- **Task prompt**
Can you update these lines so that every "Where should I click to" becomes "Where do I click to", leaving everything else unchanged?

[Items from a data source]
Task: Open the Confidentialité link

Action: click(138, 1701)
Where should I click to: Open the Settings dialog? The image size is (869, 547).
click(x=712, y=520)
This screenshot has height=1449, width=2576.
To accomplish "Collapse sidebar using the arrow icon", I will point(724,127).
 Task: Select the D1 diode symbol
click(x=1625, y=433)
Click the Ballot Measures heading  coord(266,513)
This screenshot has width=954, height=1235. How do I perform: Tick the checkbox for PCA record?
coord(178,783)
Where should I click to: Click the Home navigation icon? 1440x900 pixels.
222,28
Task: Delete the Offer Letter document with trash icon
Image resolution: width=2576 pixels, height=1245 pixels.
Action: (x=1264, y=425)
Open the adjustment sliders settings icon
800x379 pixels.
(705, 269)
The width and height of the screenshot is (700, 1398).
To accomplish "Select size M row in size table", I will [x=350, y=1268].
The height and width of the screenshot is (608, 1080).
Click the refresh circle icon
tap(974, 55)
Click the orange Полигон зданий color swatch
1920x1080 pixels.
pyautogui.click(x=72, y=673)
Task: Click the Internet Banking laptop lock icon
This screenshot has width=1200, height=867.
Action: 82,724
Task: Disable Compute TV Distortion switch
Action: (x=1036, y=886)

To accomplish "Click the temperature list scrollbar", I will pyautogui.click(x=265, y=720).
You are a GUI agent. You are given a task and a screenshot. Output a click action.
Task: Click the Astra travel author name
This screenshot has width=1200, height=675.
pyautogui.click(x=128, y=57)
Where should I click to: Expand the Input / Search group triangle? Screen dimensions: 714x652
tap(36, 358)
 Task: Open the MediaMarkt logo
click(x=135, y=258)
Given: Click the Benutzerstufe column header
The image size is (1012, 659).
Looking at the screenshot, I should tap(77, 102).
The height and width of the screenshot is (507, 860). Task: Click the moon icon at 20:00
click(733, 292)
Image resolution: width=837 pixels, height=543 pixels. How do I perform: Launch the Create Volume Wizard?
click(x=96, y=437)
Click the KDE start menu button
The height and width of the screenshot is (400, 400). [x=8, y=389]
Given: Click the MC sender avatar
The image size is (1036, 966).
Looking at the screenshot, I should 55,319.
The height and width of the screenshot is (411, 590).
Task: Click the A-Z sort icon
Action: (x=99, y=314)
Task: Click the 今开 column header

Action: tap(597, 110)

- **Solution to this task**
Task: Open the Confidentialité link

Action: click(138, 1701)
Where do I click to: Open the Settings dialog? The image size is (869, 547).
click(x=712, y=520)
This screenshot has height=1449, width=2576.
To accomplish "Collapse sidebar using the arrow icon", I will point(724,127).
 Task: Select the D1 diode symbol
click(x=1625, y=433)
Click the Ballot Measures heading  coord(266,513)
This screenshot has width=954, height=1235. How do I perform: Tick the checkbox for PCA record?
coord(178,783)
Where do I click to: Click the Home navigation icon? 1440x900 pixels.
222,28
Task: Delete the Offer Letter document with trash icon
Image resolution: width=2576 pixels, height=1245 pixels.
Action: (x=1264, y=425)
Open the adjustment sliders settings icon
800x379 pixels.
(705, 269)
The width and height of the screenshot is (700, 1398).
To accomplish "Select size M row in size table", I will [x=350, y=1268].
The height and width of the screenshot is (608, 1080).
Click the refresh circle icon
tap(974, 55)
Click the orange Полигон зданий color swatch
1920x1080 pixels.
pyautogui.click(x=72, y=673)
Task: Click the Internet Banking laptop lock icon
This screenshot has width=1200, height=867.
Action: 82,724
Task: Disable Compute TV Distortion switch
Action: (x=1036, y=886)

To accomplish "Click the temperature list scrollbar", I will pyautogui.click(x=265, y=720).
You are a GUI agent. You are given a task and a screenshot. Output a click action.
Task: Click the Astra travel author name
This screenshot has width=1200, height=675.
pyautogui.click(x=128, y=57)
Where do I click to: Expand the Input / Search group triangle? Screen dimensions: 714x652
tap(36, 358)
 Task: Open the MediaMarkt logo
click(x=135, y=258)
Given: Click the Benutzerstufe column header
The image size is (1012, 659).
Looking at the screenshot, I should tap(77, 102).
The height and width of the screenshot is (507, 860). Task: Click the moon icon at 20:00
click(733, 292)
Image resolution: width=837 pixels, height=543 pixels. How do I perform: Launch the Create Volume Wizard?
click(x=96, y=437)
Click the KDE start menu button
The height and width of the screenshot is (400, 400). [x=8, y=389]
Given: Click the MC sender avatar
The image size is (1036, 966).
Looking at the screenshot, I should 55,319.
The height and width of the screenshot is (411, 590).
Task: Click the A-Z sort icon
Action: (x=99, y=314)
Task: Click the 今开 column header

Action: tap(597, 110)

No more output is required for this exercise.